Doll Parts

Doll Parts

The New York Dolls descend from on-high and keep on going

By David Cotner 10/23/2008

Occasionally the Ventura Theater books acts that are as heartstopping when you see their names on the marquee as when you see them on stage.  Case in point: the New York Dolls.  Expecting them to have ever appeared in Ventura is like expecting an entirely new species of land mammal to be discovered slightly north of Foothill.  With all the elegance of the survival instinct of the cockroach, the Dolls have soldiered on despite the grinding deaths of former members Billy

Murcia (the drummer, in 1972), Johnny Thunders (the guitarist, in 1991), Jerry Nolan (another drummer, in 1992), and Arthur “Killer” Kane (the bassist, in 2004).  

And yet the whole point of the Dolls’ existence in this life all along has been that they are alive –  even after shattering passings, even after band members go their separate ways and even after the lead singer suddenly transmogrifies into a calypso lounge explosion.  Like Iggy Pop and Kraftwerk, they influenced countless bands – almost any punk or new wave band from New York in the ’70s can claim heritage after their endless gigging and showmanship back then – and now walk amongst them, not gods who destroy the bands they notice but instead a phenomena unto themselves, forging once again into the breach.  
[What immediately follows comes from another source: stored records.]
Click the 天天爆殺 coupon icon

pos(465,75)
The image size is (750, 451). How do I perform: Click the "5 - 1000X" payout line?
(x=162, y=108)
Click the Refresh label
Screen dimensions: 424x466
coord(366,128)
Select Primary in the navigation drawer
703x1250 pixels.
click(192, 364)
With David Johansen on lead vocals and harmonica and guitarist Sylvain Sylvain on backing vocals, sometime Hanoi Rocks bassist Sami Yaffa, second guitarist Steve Conte, and drummer Brian Delaney – what have they in store for the gathered faithful?  One of the hallmarks of the Dolls has been their unpredictability – emblems of rock excess like male macho obviousness are undone by lipstick and cutting wit, glamour continued even through the AARP years; even Johansen’s ’80s transformation into party monster Buster Poindexter and his hit “Hot Hot Hot,” he lamented as being the “bane of my life” because of its rampant popularity.  
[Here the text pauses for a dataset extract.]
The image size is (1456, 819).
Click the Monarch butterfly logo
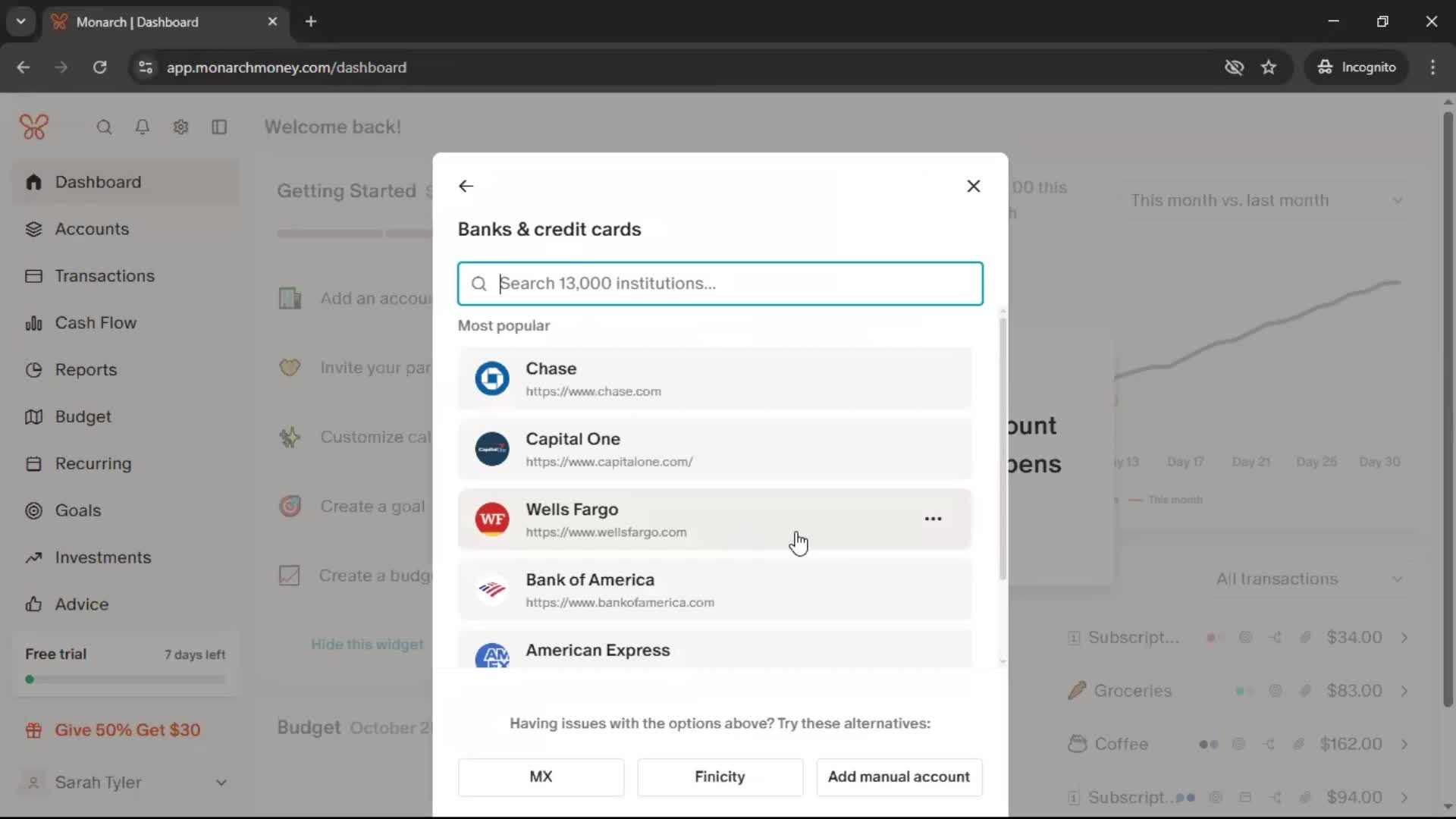pyautogui.click(x=34, y=127)
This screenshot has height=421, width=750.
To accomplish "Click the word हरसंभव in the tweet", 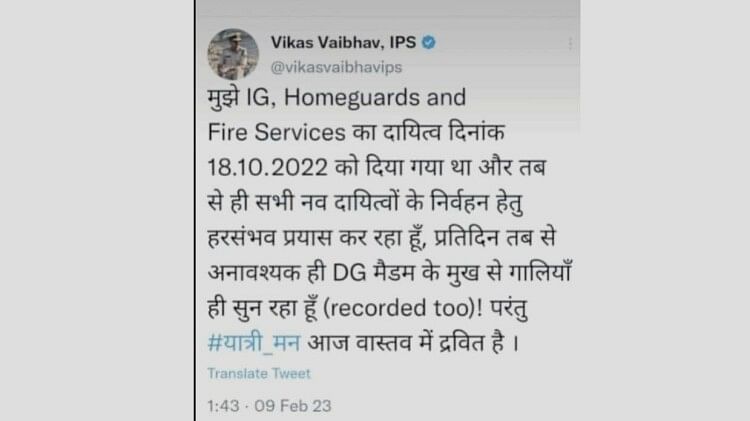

So what’s new from the Dolls?  Re-releases of their 1973 and 1974 albums, respectively, the self-titled New York Dolls, name emblazoned across the cover with the epitome of glam: lipstick graffiti, and Too Much Too Soon, both on Mercury Records.  One Day it Will Please Us to Remember Even This, was a new album in 2006 that included musical contributions from Michael Stipe and Iggy Pop.  Rock photographer Bob Gruen published a new book early this past September of almost 30 years of more than 200 unseen photographs, with commentary by rock critic Legs McNeill and singer Morrissey.  
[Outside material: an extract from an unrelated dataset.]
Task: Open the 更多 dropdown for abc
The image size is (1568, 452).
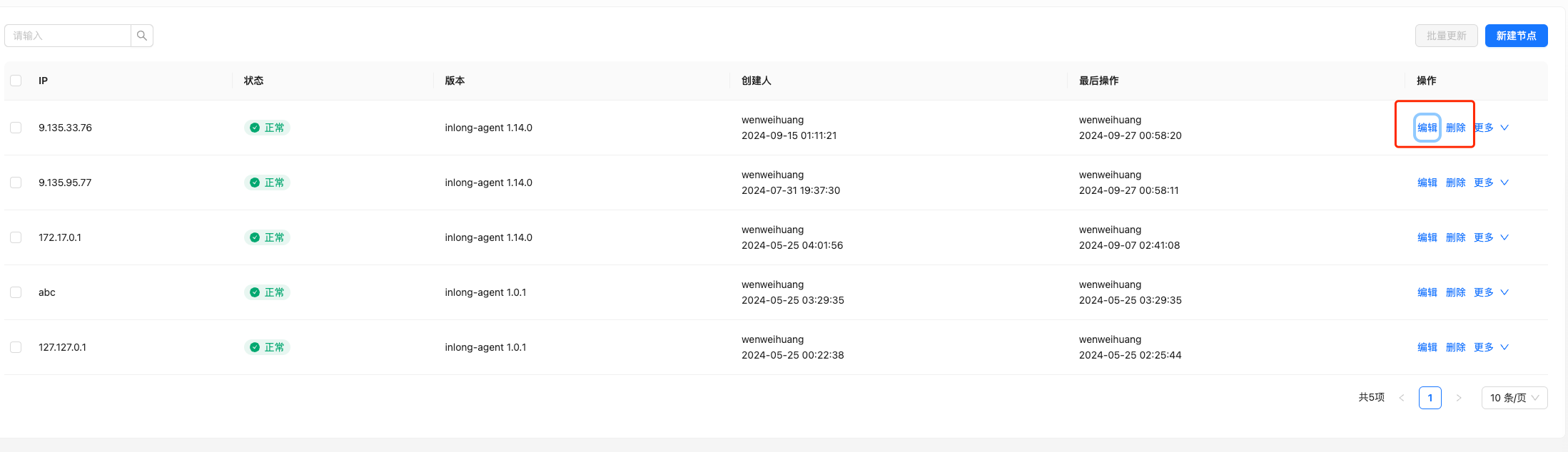Action: [1492, 292]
To say that such an effort would grace coffee tables everywhere is the hugest understatement of the few minutes it’s taken you to read this far.  But what’s truly new from the New York Dolls? Grandiloquence.  Grandiloquence is, according to Merriam and/or Webster, “a lofty, extravagantly colorful, pompous, or bombastic style, manner, or quality.”  It is a quality of character that surpasses the tawdry leanings of current fashion.  It’s forged from countless trials by fire and the terror that youth has of growing old.  Dolls are by nature essentially eternal – the endless smile, the capacity for joy and the almost animist capacity for the giving of love regardless if anyone will love them back.  We live in an age when even our hardiest proponents of the pop narcotic are aging themselves.  Al Jourgensen, Thurston Moore and Michael Jackson have all turned 50 this year.  That the New York Dolls continue onward, singing those florid warhorses like “Jet Boy” and “Trash,” is a testament to the preservative qualities of rock music, the alchemy of which developed in part under the Dolls’ tender mercies.  

This is not to say that there haven’t been casualties.  This is not to say that aging itself isn’t a sucky proposition.  This is to say that with age comes the transcendence of experience – and all the pain and bliss that that implies.  Conversely, with age comes ossification and petrifaction.  The endless smile of the doll, after all, is in fact a frozen one.  Audiences expect the Dolls to do a particular thing, to be and to move in certain ways.  This is just another aspect of grandiloquence: that the artist knows he has become tradition and that certain traditions must be upheld: the pout, the wit, the flash and the filigree.  The New York Dolls deliver precisely what you want them to – and yet the Dolls were never something that anyone expected.  Plan accordingly for the unexpected to come down fast when you catch them in this one fleeting moment.